This is from the sixth chapter of learn.r-journalism.com.
By now you’ve inadvertantly witnessed the different content that R Markdown can help generate:
R Markdown is R code + Markdown.
A very easy way to add formating to plain text created by John Gruber (of Daring Fireball) as a simple way for non-programming types to write in an easy-to-read format that could be converted directly into HTML.
In the image below, the text on the left was interpreted as HTML on the right.
Github has a nice guide on Markdown.
It’s a simple way to embed chunks of R code (or other languages like Python) in Markdown documents.
On one level, it allows you to present your analysis process and results in a format that doesn’t require R to run.
But the code is still there should a researcher or fellow journalist be compelled to reproduce or add to your work.
It’s a version of literate programming. By combining your R code with documentation, it makes your programming more robust, portable, and easier to maintain.
At the click of a button, or the type of a command, you can rerun the code in an R Markdown file to reproduce your work and export the results as a finished report.
R Markdown works thanks to the knitr package, which runs code embedded in Markdown, and Pandoc, which then converts Markdown into a bunch of different output formats, like Word, PDF, HTML, etc.
R Markdown supports dozens of static and dynamic output formats including
Exporting your work into PDFs can be effective.
For this to work, be sure to get LaTex installed first.
Notebooks are very popular.
This is how pandas and ipython notebooks render when uploaded to Github.
It renders well and matches the experience of someone coding in that environment.
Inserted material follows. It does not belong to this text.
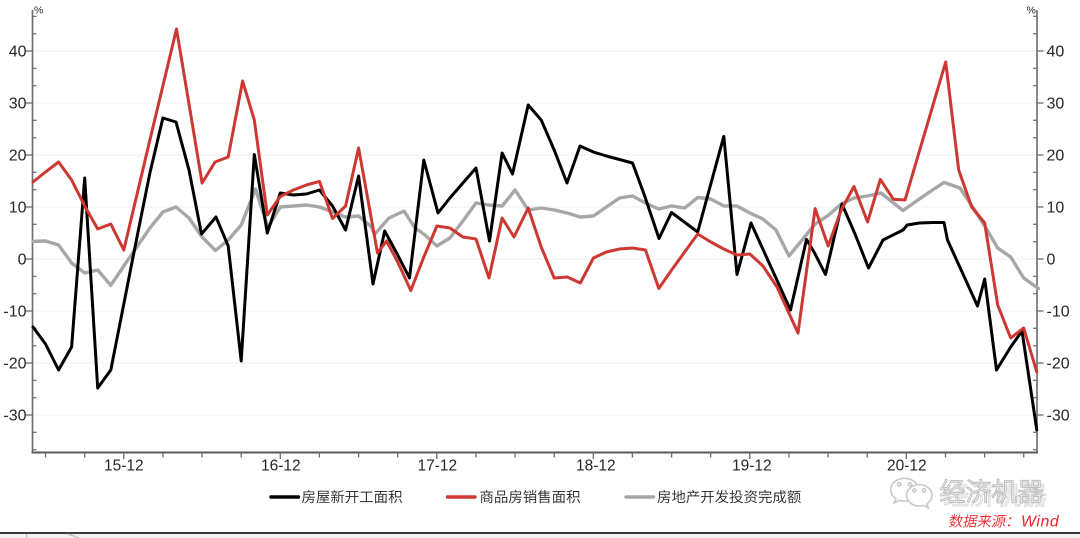 The image size is (1080, 538). Describe the element at coordinates (596, 466) in the screenshot. I see `svg-text: 18-12` at that location.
How does an R Markdown file look on Github?
Not well.
Each .Rmd file has its own custom YAML section at the top. These are keywords that when combined with the right packages, lets knitr know how to output the .Rmd file. Like toc: toc_float creates an HTML file with a self-generated Table of Contents based on the header titles.
Github doesn’t have a way to interpret that so it creates that nested image above and doesn’t even try to make a table of contents.
That’s fine, though
R Markdown will let you output as HTML, which you can still host on Github Pages (which we’ll go over later). You may have to include links to the actual page but doing so can be more effective than having a .Rmd file “render” in a Github repo.
Rendering in HTML lets you add CSS and Javascript, allowing for the inclusion of content like the interactive table below.
library(DT)
library(dplyr)
##
## Attaching package: 'dplyr'
## The following objects are masked from 'package:stats':
##
## filter, lag
## The following objects are masked from 'package:base':
##
## intersect, setdiff, setequal, union
library(readr)
payroll <- read_csv("../data/bostonpayroll2013.csv") %>%
select(NAME, TITLE, DEPARTMENT, REGULAR, OVERTIME) %>%
filter(row_number()<100)
## Parsed with column specification:
## cols(
## NAME = col_character(),
## TITLE = col_character(),
## DEPARTMENT = col_character(),
## REGULAR = col_character(),
## RETRO = col_character(),
## OTHER = col_character(),
## OVERTIME = col_character(),
## INJURED = col_character(),
## DETAIL = col_character(),
## QUINN = col_character(),
## `TOTAL EARNINGS` = col_character(),
## Community = col_character(),
## ZIPCode = col_integer(),
## State = col_character(),
## X15 = col_character(),
## X16 = col_character()
## )
datatable(payroll, extensions = 'Buttons', options = list(
dom = 'Bfrtip',
buttons = c('copy', 'csv', 'excel', 'pdf', 'print')
)
)
This table was rendered with the DT package.
And we don’t have to create the code to display it.
It just worked because the folks who ported the DataTables jquery plugin over to R wanted to make it seamless.
Pass certain arguments to the function datatable() and you can include buttons that allow reporters to download your tables as CSVs.
Can you imagine the power of that?
You’ve transformed the data collected it and then instead of sending them a huge spreadsheet, you send them a link to your report in which they can filter things out and download the table that they’ve come up with themselves.
You can render other interactives, as well, like leaflet maps.
This is a very important development as a journalist.
You see, reporters sometimes aren’t very organized.
How often have you had someone email you asking if you could resend your summarized spreadsheet to them again?
This is what their downloads or desktop folder might look like. It’s easy to see why they might have lost track of it.